Take the lines below between the one holding "Given: Click the 日期 column header" and the one holding "This screenshot has height=321, width=530.", inclusive, and copy them exactly. Add nothing.
+++ Data +++
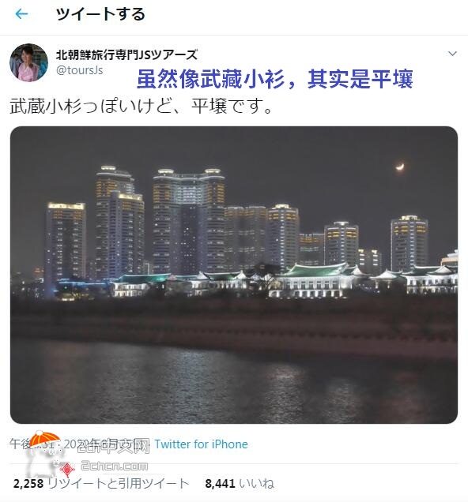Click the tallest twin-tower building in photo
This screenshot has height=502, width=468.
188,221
+++
+++ Data +++
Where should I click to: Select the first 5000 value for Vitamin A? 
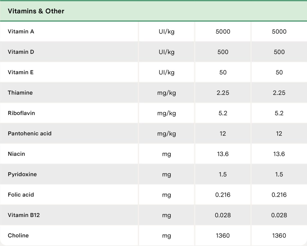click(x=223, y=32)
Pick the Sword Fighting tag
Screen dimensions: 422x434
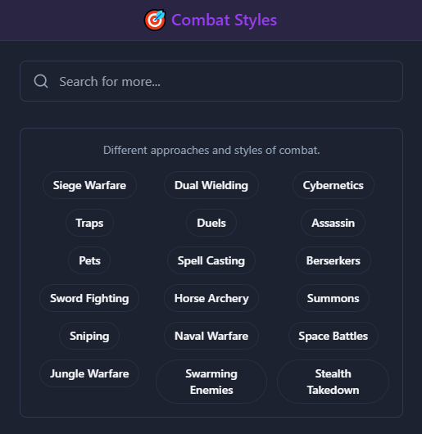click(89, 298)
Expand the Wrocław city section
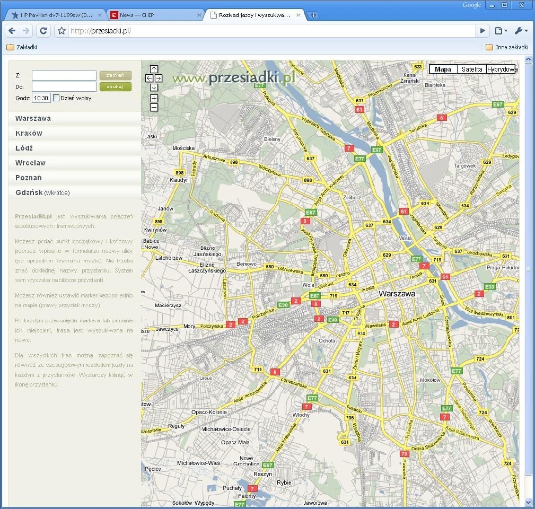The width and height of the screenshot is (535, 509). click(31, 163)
+++
+++ Data +++
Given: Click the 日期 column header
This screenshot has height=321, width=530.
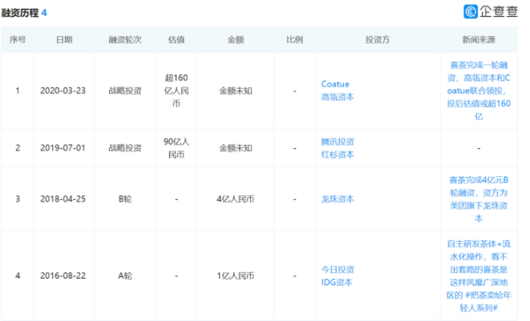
+++
- _Completed task_
Given: Click the 日期 column header
This screenshot has height=321, width=530.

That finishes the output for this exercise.